Posted on 1/6/13 at 9:28 pm to drewnbrla
Posted on 1/6/13 at 9:28 pm to drewnbrla
quote:
First because you spelled sense wrong
Huh...I had two shots at it and missed twice. Edited.
quote:
would need to be a coin consisting of 636,132,415.5 Troy ounces (or 43,620,502.63 pounds).
I believe the idea is to make a coin with a face value of $1 trillion, not a coin worth $1 trillion, which is why this is baffling to me.
This post was edited on 1/6/13 at 9:30 pm
Posted on 1/6/13 at 9:40 pm to ZereauxSum
quote:
I believe the idea is to make a coin with a face value of $1 trillion, not a coin worth $1 trillion, which is why this is baffling to me.
The asset needs to reflect the value or else its nothing more than the worthless fiat bullshite people still call money.
Posted on 1/6/13 at 10:00 pm to ZereauxSum
quote:
I believe the idea is to make a coin with a face value of $1 trillion, not a coin worth $1 trillion
Face value means nothing. The only value that means anything is what you can get if you sell it.
Posted on 1/7/13 at 3:47 am to ZereauxSum
quote:
I believe the idea is to make a coin with a face value of $1 trillion, not a coin worth $1 trillion, which is why this is baffling to me.
No, the best I can tell, the idea is to make the coin legal tender, in which case it would definitely be worth $1 trillion.
Although there are some people who insist that the constitution only allows Congress to mint currency fully backed by gold or silver, in reality Congress has the power to mint currency without raising debt.

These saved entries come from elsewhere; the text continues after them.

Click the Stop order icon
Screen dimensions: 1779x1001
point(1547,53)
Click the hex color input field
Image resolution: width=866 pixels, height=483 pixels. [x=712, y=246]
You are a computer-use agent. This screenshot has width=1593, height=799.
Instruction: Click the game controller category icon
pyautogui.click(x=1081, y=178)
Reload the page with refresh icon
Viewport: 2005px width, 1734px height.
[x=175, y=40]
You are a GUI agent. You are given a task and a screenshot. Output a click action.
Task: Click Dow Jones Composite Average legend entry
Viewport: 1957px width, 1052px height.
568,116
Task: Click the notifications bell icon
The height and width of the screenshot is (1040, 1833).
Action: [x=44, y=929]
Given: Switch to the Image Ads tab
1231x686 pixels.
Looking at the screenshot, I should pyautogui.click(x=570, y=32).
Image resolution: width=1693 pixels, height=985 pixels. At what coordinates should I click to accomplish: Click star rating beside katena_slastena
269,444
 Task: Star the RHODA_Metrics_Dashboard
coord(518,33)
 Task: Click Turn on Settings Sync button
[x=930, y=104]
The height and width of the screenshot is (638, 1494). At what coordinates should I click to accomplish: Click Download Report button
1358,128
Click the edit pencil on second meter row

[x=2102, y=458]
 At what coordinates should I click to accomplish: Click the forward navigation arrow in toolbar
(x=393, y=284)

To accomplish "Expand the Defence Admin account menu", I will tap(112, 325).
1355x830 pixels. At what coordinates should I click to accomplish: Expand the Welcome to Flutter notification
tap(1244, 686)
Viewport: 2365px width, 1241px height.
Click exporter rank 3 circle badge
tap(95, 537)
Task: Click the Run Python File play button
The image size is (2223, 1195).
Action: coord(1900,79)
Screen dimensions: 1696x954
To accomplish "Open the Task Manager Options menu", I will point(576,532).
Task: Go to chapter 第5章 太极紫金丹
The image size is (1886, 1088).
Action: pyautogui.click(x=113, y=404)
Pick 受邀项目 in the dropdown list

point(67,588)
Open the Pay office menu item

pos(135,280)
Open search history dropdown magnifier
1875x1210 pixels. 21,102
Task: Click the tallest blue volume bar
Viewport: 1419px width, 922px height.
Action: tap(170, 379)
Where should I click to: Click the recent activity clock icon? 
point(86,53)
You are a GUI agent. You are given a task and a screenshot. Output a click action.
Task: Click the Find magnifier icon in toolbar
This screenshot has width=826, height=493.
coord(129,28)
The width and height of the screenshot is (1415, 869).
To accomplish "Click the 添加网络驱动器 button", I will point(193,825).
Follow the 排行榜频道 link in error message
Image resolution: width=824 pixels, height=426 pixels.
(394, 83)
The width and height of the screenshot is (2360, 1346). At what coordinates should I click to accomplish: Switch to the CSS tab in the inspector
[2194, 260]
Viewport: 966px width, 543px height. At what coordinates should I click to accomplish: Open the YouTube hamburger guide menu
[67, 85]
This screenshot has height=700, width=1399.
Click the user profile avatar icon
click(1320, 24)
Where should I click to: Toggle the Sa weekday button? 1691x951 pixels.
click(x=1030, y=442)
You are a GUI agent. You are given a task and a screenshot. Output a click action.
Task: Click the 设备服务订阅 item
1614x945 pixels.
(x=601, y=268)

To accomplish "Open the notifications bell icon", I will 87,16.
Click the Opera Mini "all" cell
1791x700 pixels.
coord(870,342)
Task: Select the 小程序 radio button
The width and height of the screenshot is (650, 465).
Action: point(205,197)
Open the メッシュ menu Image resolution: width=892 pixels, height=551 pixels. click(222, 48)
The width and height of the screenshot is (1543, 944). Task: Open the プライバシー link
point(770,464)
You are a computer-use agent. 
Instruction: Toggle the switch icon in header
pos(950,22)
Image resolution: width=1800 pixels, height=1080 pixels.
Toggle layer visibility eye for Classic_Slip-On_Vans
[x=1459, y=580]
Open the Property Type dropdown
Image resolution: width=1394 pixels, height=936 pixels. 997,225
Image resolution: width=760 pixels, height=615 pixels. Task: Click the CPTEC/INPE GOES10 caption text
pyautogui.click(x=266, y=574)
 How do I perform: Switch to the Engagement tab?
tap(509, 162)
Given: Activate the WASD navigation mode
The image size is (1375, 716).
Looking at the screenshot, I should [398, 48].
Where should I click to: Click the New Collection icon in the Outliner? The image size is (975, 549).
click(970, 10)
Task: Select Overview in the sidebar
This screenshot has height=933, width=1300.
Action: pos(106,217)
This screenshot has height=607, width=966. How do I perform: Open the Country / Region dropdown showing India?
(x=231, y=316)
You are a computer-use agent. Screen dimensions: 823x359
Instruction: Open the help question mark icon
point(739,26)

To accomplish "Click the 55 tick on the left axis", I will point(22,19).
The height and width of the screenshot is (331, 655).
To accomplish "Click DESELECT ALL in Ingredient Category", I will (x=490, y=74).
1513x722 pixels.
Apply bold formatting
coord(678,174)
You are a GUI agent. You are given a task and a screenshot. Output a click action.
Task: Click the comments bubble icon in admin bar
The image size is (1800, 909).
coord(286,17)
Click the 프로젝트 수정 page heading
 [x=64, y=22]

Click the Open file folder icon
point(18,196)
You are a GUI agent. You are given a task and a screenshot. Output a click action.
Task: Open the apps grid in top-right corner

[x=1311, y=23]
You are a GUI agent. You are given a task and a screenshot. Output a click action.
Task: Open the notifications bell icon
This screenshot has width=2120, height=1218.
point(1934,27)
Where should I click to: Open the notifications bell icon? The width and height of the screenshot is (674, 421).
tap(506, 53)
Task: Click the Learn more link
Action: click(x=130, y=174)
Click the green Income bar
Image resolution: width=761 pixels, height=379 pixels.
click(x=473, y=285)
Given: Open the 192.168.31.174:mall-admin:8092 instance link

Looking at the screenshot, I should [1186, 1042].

This is called seigniorage.
This still happens on a small scale when, for example, the U.S. Mint creates and sells sets of commemorative quarters for the 50 states, as the U.S. Treasury estimates that it has earned about $6.3 billion from these since it launched the program in 1999.
Many moons ago, I tried to explain to people how having the U.S. Treasury print money to pay down federal debt would have very different effects on debt, taxes, and inflation, than having the Federal Reserve print money, although one poster around here insisted there would be no monetary difference, besides the fact that Congressmen would be making the decision rather than the Fed (which isn't even true, as the U.S. Treasury & Mint could become just as insulated from Congress as the Fed is now, if need be).